LES chauffeurs du transport en commun, regroupés au sein de l’Association des taximen de la ville d’Oyem, ont observé un mouvement d’humeur ce lundi 27 janvier 2025, perturbant ainsi les mouvements rapides des populations dans le chef-lieu de la province du Woleu-Ntem, au nord du Gabon.

Cette demi-journée sans taxis a débuté vers 6h30 du matin. Les dizaines de taximen ont décidé unanimement de garer leurs véhicules au niveau de la tribune officielle du Centre-ville d’Oyem, pour manifester leur ras-le-bol face à la concurrence déloyale que leur impose les détenteurs des véhicules à usage de « clandos ».

« Depuis le mois d’octobre 2024, nous avons attiré l’attention aux autorités municipales via un courrier officiel, pour fustiger la recrudescence d’un grand nombre de clandos sur le périmètre urbain de la ville d’Oyem. Nous avons même déposé un préavis de grève auprès des mêmes autorités municipales depuis le 16 janvier de cette année. Sans suite jusqu’à ce jour. Au vu de ce mutisme, nous avons décidé de tout arrêter ce matin », a confié un responsable syndical des taximen d’Oyem.

Les taximen estiment éprouver d’énormes difficultés pour faire la recette journalière qui est de 15 mile francs CFA pour les véhicules à essence, et de 17 mille francs CFA pour des voitures à gasoil. « D’ici le mois de mars, la mairie va lancer les opérations de contrôle de la patente et du renouvellement des numéros de portières.
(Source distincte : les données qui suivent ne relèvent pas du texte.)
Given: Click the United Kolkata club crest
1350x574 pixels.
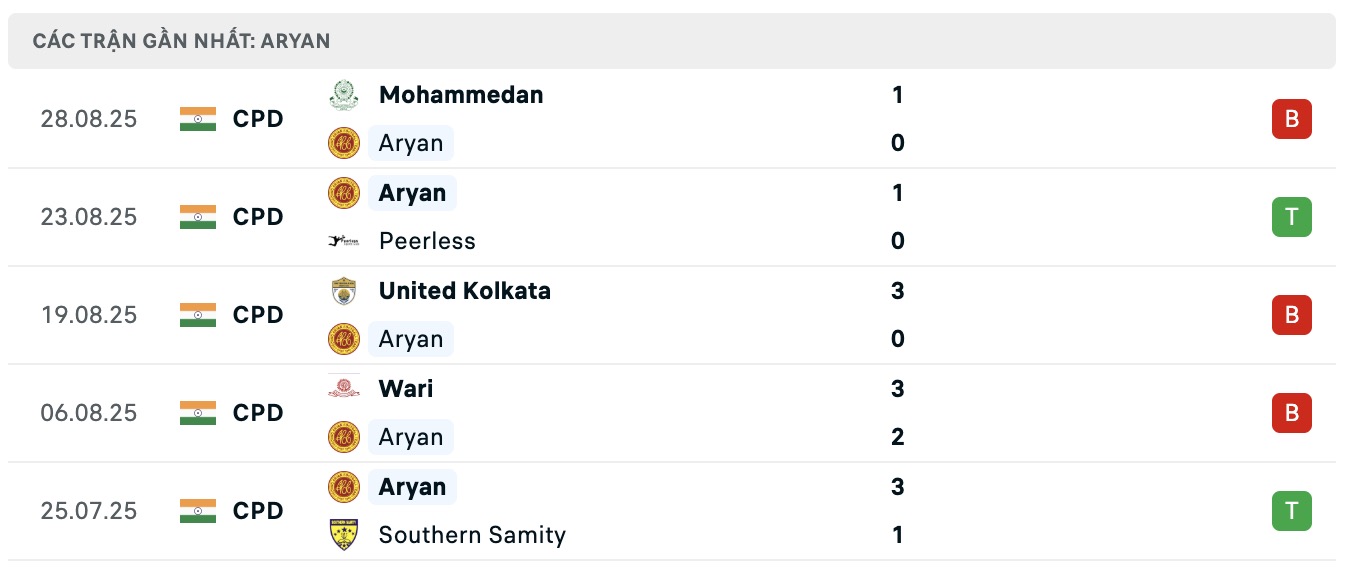Looking at the screenshot, I should (344, 291).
Avec quoi allons-nous payer ses charges ? Nous n’arrivons même pas à faire la recette journalière en partie, à cause des clandos », s’est confié un autre gréviste.

Informé de cet arrêt de travail, le gouverneur de la province du Woleu-Ntem, Jules Djéki, a convié à une séance de travail à son cabinet, les responsables syndicaux des taximen. A en croire les transporteurs, le représentant du chef de l’État et du gouvernement dans le Septentrion s’est saisi personnellement dudit dossier.

En attendant d’y voir plus clair et surtout de donner suite aux préoccupations des grévistes, le gouverneur a demandé aux taximen de reprendre le travail. Le mouvement d’humeur a immédiatement été suspendu aux environs de 11h45.

Toutefois, les responsables du syndicat des transporteurs ont convié leurs adhérents à une grande assemblée générale d’information à leur QG, le dimanche 2 février 2024, à partir de 10 heures.